Implementation Strategy
Training Pipeline
- Phase 0: Build synthetic data generator. Run canary validation tests. Prove the SSM learns temporal patterns in isolation. No production code changes.
- Phase 1: Pre-train base model on synthetic data. Validate on synthetic held-out set. Pass all canary tests and SNR curves.
- Phase 2: Add turn-level telemetry to daemon (new migration for
prompt_memory_rankings). Collect real data for 2-4 weeks. - Phase 3: Fine-tune on real data (TSTR protocol). Pass offline evaluation metrics on GTS split.
- Phase 4: Shadow mode deployment. SSM predicts alongside current system. Compare feedback signals.
- Phase 5: Online deployment with A/B evaluation.
- Phase 6: Federated base model from opt-in community signals.
Sidecar Architecture
Extend the existing predictor/ Rust crate:
predictor/
src/
main.rs -- JSON-RPC server (already exists)
model.rs -- Replace CrossAttentionScorer with SSM
ssm/
mamba.rs -- Mamba-3 forward pass (interaction modeling)
s4.rs -- S4 forward pass (graph traversal scoring)
state.rs -- Hidden state persistence + checkpoint
adapter.rs -- Per-user LoRA adapter management
training.rs -- Online fine-tuning loop
synthetic.rs -- Synthetic data generator (for validation)
protocol.rs -- Extended input/output types
canary.rs -- Built-in canary pattern tests
The existing RPC interface between daemon and sidecar remains. The sidecar includes built-in canary tests that run on startup to verify the model hasn’t degraded.
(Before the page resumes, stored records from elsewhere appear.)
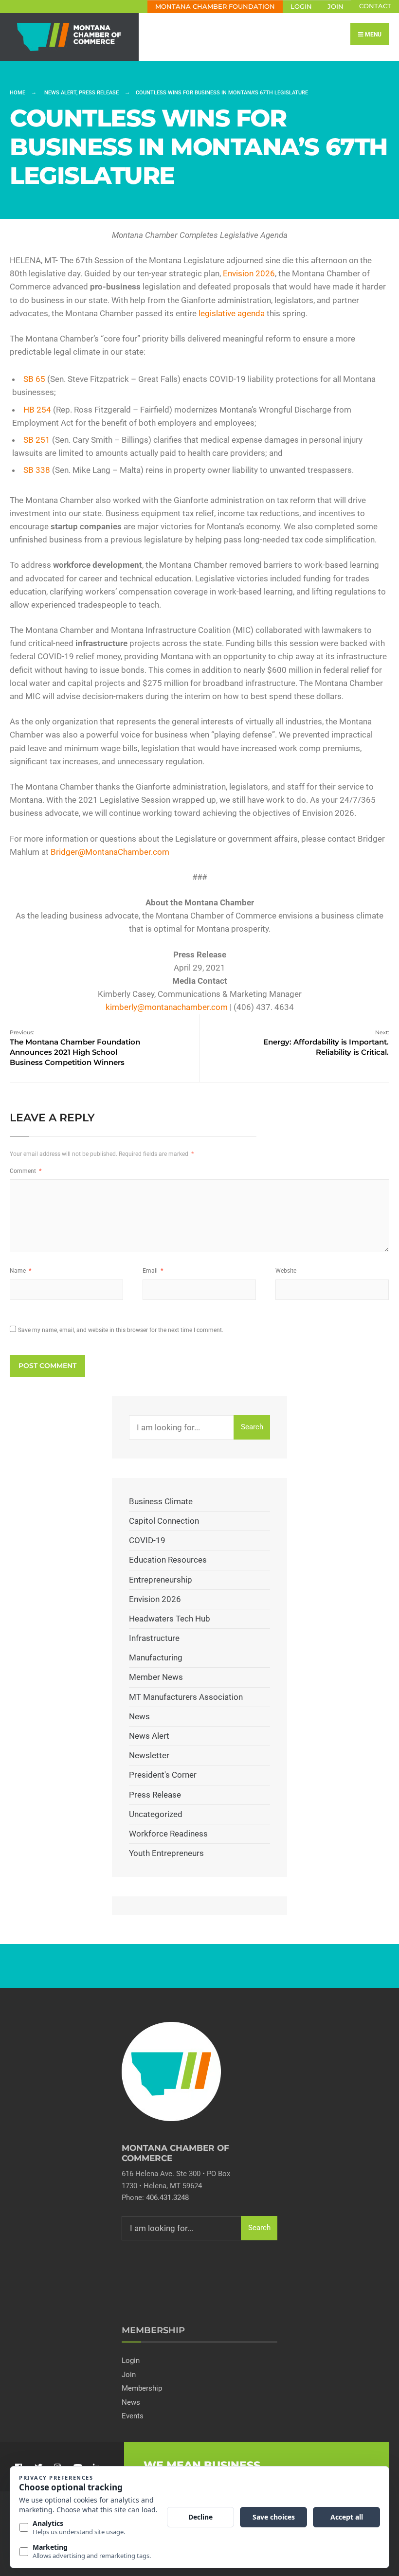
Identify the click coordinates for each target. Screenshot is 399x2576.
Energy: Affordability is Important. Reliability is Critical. (326, 1043)
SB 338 (36, 470)
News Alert (60, 93)
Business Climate (161, 1501)
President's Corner (163, 1775)
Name (20, 1270)
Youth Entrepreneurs (166, 1853)
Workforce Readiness (168, 1833)
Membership (142, 2388)
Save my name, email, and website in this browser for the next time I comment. (120, 1330)
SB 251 (36, 440)
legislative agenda (231, 313)
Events (133, 2416)
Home (17, 93)
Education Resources (168, 1560)
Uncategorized (155, 1814)
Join (335, 6)
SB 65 (34, 379)
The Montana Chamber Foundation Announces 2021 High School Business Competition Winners (75, 1048)
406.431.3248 (167, 2197)
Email (153, 1270)
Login (301, 6)
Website (285, 1270)
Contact (375, 6)
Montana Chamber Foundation (215, 6)
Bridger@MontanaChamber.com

title: “SSM Integration Research”
Expected Impact
Measurable Targets (Must Hit to Proceed Between Phases)
| Gate | Metric | Target | Measured On |
|---|---|---|---|
| Phase 0 -> 1 | Canary detection rate | 7/7 patterns at 20dB SNR | Synthetic data |
| Phase 1 -> 2 | TSTR performance ratio | >60% of real-only baseline | Synthetic train, real test |
| Phase 2 -> 3 | HR@10 improvement | >3% over baseline (p < 0.05, 5 seeds) | GTS split on real data |
| Phase 3 -> 4 | Shadow mode feedback | SSM top-K feedback > baseline top-K (p < 0.05) | 50+ shadow sessions |
| Phase 4 -> 5 | Online agent_relevance | Significant improvement, no latency regression | 100+ A/B sessions |
Per-Session (Post Phase 5)
| Metric | Current | With SSM | How We’ll Know |
|---|---|---|---|
| LLM calls per session | 8-10 | 3-4 | Telemetry counter |
| Per-turn latency | 50-100ms | 30-50ms | p50/p99 latency histogram |
| Checkpoint size | ~2KB | ~256 bytes | Measured per checkpoint |
| Cold-start crossover | Never (no learning) | ~10 sessions | Stratified evaluation |
| Memory injection precision | Unknown | >0.6 | agent_relevance on injected memories |
Cost
- Binary size: ~2MB (1.58-bit quantization) to ~15MB (int8)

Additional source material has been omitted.